Writer: Blair Fannin, 979-845-2259, b-fannin@tamu.edu

Contact: Dr. Jason Banta, 903-834-6191, jpbanta@ag.tamu.edu

WACO – From traditional livestock auctions to online sources, cattle producers have a variety of options to choose from when marketing cattle, according to a Texas A&M AgriLife Extension Service beef cattle specialist.

Dr. Jason Banta, Texas A&M AgriLife Extension Service beef cattle specialist, said the biggest impact on income in a cattle operation is percentage of calves weaned. Other pieces of the equation include how many pounds the calves weigh and price received per pound. (Texas A&M AgriLife Extension Service photo by Blair Fannin)

Dr. Jason Banta, Texas A&M AgriLife Extension Service beef cattle specialist, said the biggest impact on income in a cattle operation is percentage of calves weaned. Other pieces of the equation include how many pounds the calves weigh and price received per pound. (Texas A&M AgriLife Extension Service photo by Blair Fannin)

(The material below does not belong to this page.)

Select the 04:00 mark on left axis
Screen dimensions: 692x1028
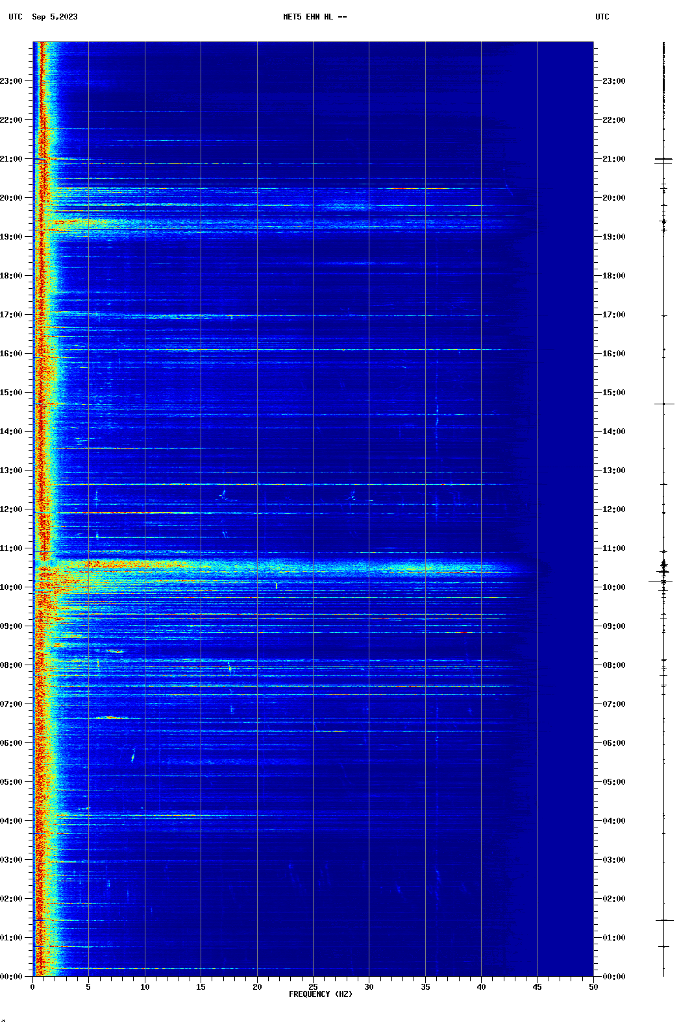coord(12,821)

Dr. Jason Banta, beef cattle specialist at the Texas A&M AgriLife Research and Extension Center in Overton, gave a broad overview of marketing options at the recent Blackland Income Growth Conference in Waco.

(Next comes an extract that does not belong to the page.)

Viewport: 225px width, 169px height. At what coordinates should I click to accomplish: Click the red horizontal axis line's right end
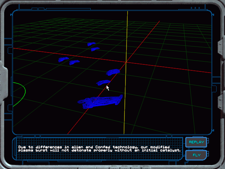pos(210,73)
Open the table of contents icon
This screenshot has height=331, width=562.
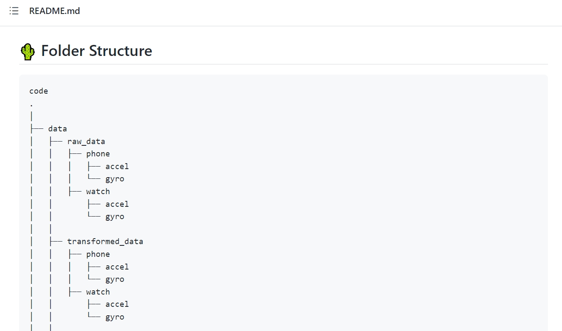coord(14,11)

Banta said the biggest impact on income in a cattle operation is percentage of calves weaned. Other pieces of the equation include how many pounds the calves weigh and price received per pound.

“Condition of cows at calving time has the biggest impact on pregnancy rates,” Banta said. “You want those cows to be at a body condition score of five or better.”

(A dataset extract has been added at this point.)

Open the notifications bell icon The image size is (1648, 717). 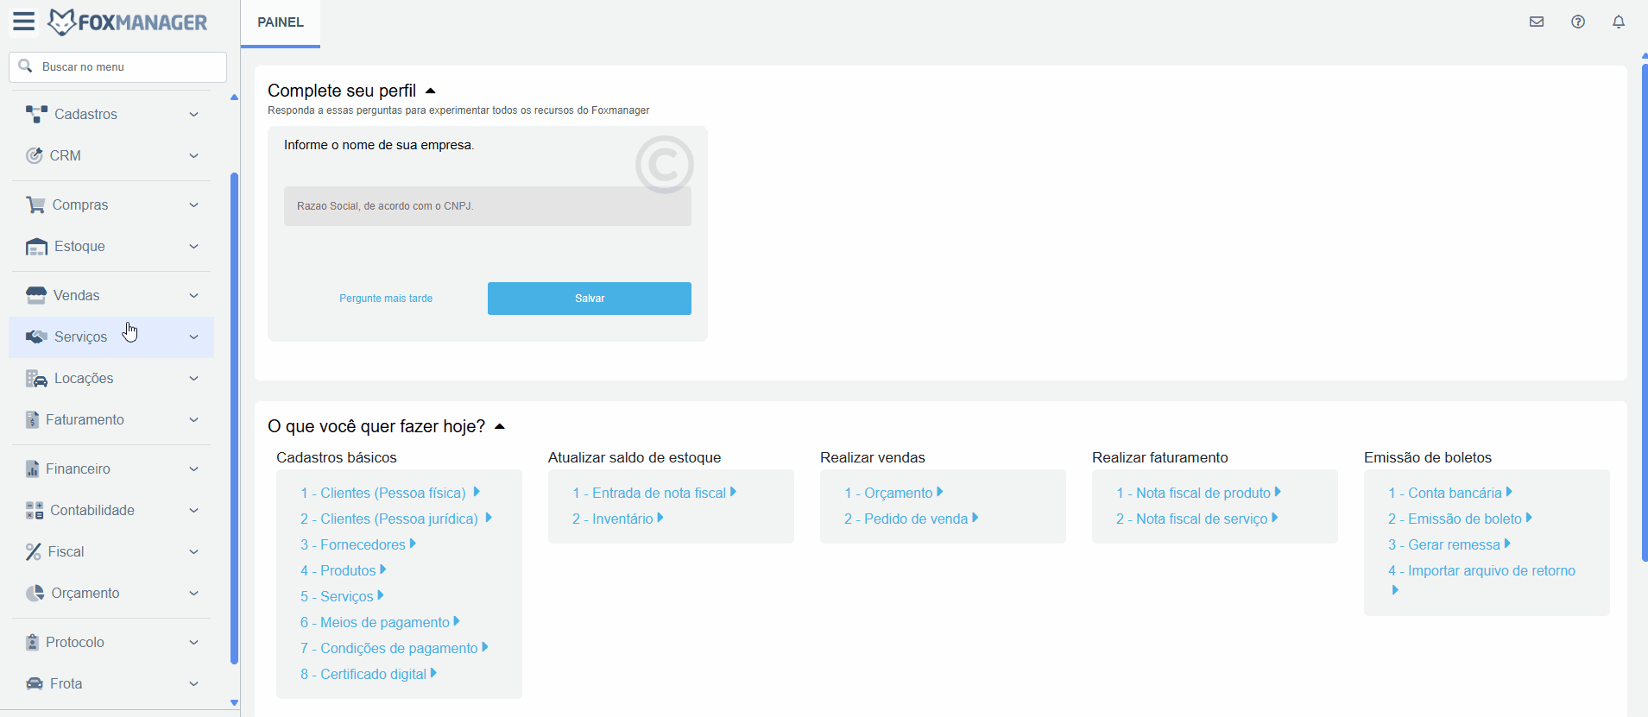1619,22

Genetics also play an important role as well as input costs. Cull cows and cull bulls account for 10 to 15 percent of producers’ income.

“There’s value in these animals, and we need to market these animals to maximize the value,” Banta said.

There are several marketing channels, such as traditional livestock auction markets and online sources where a producer can post a classified ad.

For feeder calves and stocker cattle, Banta said producers can use livestock auction markets or sell through special preconditioning sale venues.

“You’d be surprised how far you can haul some cattle and get them into a preconditioning sale. The key is to go with one that has a good reputation to capture that premium.”

There are also video auction services as well as having someone come to your ranch and buy direct.

Dr. Jason Banta, beef cattle specialist at the Texas A&M AgriLife Research and Extension Center in Overton, gave a broad overview of cattle marketing options at the recent Blackland Income Growth Conference in Waco. (Texas A&M AgriLife Extension Service photo by Blair Fannin)

Dr. Jason Banta, beef cattle specialist at the Texas A&M AgriLife Research and Extension Center in Overton, gave a broad overview of cattle marketing options at the recent Blackland Income Growth Conference in Waco. (Texas A&M AgriLife Extension Service photo by Blair Fannin)

“Out of all of these options, it has to fit your operation and knowledge base,” he said.

When using auction markets, producers who have 15 to 30 better quality calves can call the barn ahead of time so the barn can advertise and help better market the calves.

“Some will let you pull tags early,” Banta said. “This is a good way to get a group of calves you have and sell them together before buyers who might be looking for a good group. They like this instead of having to pick them out one by one throughout a sale day or at multiple sales.”

Factors affecting the selling price of calves include color. Banta advised against  producing calves with spots or paint colors. However, replacement females with stripes, such as a Braford cross, will bring a premium.

“We sell cattle on perceived breed type,” he said. “There are significant discounts if you have more influence of a breed that is not wanted by order buyers.”

Recommendations include no more than one-quarter Bos Indicus, at least one-quarter British and no more than one-half Continental.

“The industry wants medium to large frame cattle,” he said.

Banta said time of year can also affect prices paid. Spring typically brings some of the higher prices for weaned calves and cull cows, while fall will bring the lowest since many cattle operations are selling at this time.